3. Self-employed retirement accounts

Those who earn money through a side hustle or their own business can save money in a self-employed retirement account. There are several options, including:

Each account has its own rules, so review these carefully before deciding which to use. But they all have fairly high contribution limits, so it may be possible for you to save even more with one of these than you could with a 401(k). Keep in mind that you still can't set aside more money than you've earned during the year.

4. Taxable brokerage accounts

Taxable brokerage accounts aren't retirement accounts and don't provide the same tax benefits, so they may not be your best option for all your savings. However, they have a few distinct advantages over the other accounts listed here.

First, there are no rules on how much you can contribute to a taxable brokerage account. If you have the extra cash, you can invest it here for your future, regardless of how you earned it.

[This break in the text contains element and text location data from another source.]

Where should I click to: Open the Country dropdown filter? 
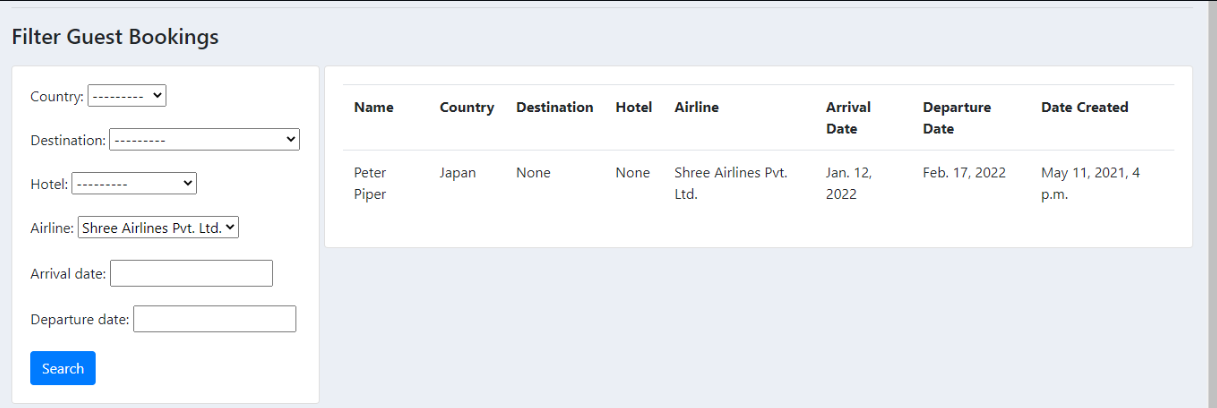127,96
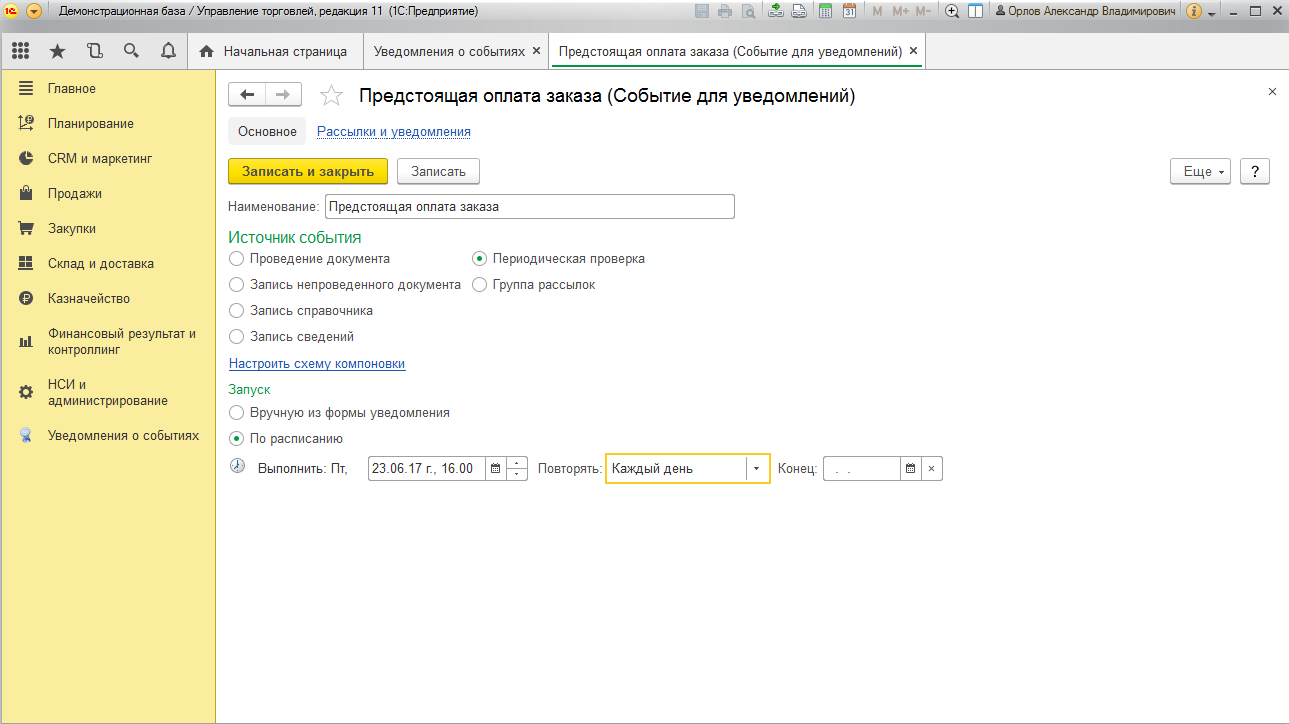This screenshot has width=1289, height=724.
Task: Select the Проведение документа radio button
Action: [x=237, y=259]
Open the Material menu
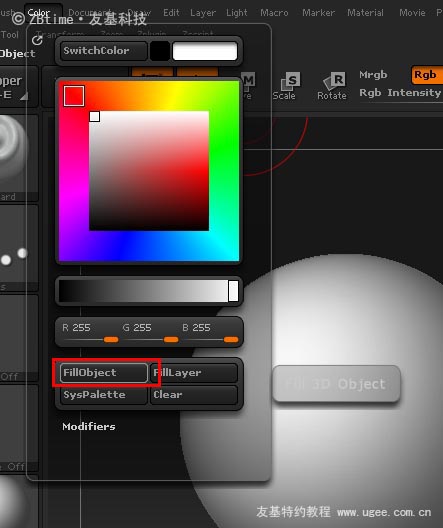This screenshot has width=443, height=528. click(x=365, y=13)
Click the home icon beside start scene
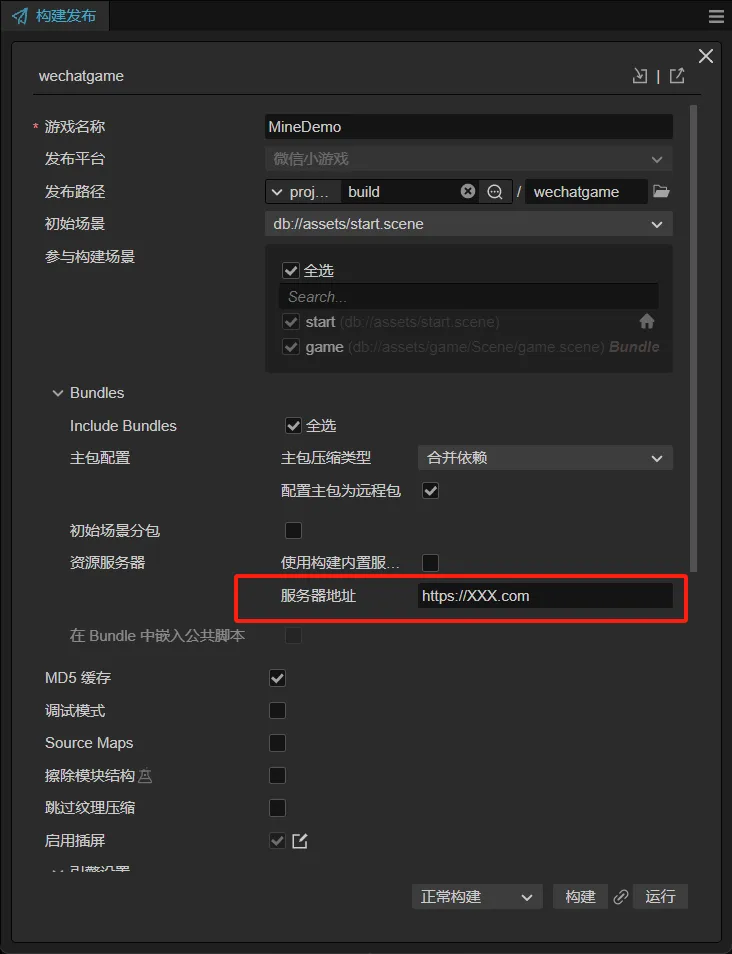 click(647, 322)
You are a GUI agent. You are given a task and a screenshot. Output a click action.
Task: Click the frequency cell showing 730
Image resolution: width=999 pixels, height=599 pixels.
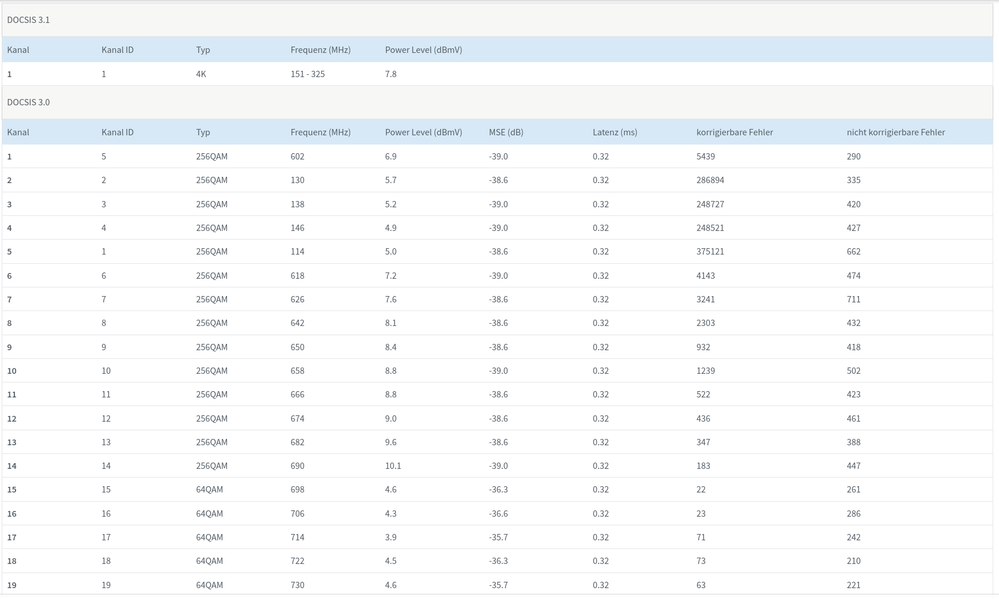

Second, you can take your money out at any time without penalty. Most retirement accounts make you wait until you're age 59 1/2 if you want to withdraw your funds penalty-free.

One of these accounts could make sense for you if you've already maxed out the other accounts you're eligible for. It's also a good fit for those who plan to retire early and want savings they can tap before 59 1/2. 

You can also save using more than one of the above accounts. Consider all the options you're eligible for, and weigh the pros and cons of each. Then, open the account(s) you decide on if you don't already have them, and choose how much you'd like to contribute each month. See if you can set up automatic transfers if possible so you don't have to remember to make them on your own.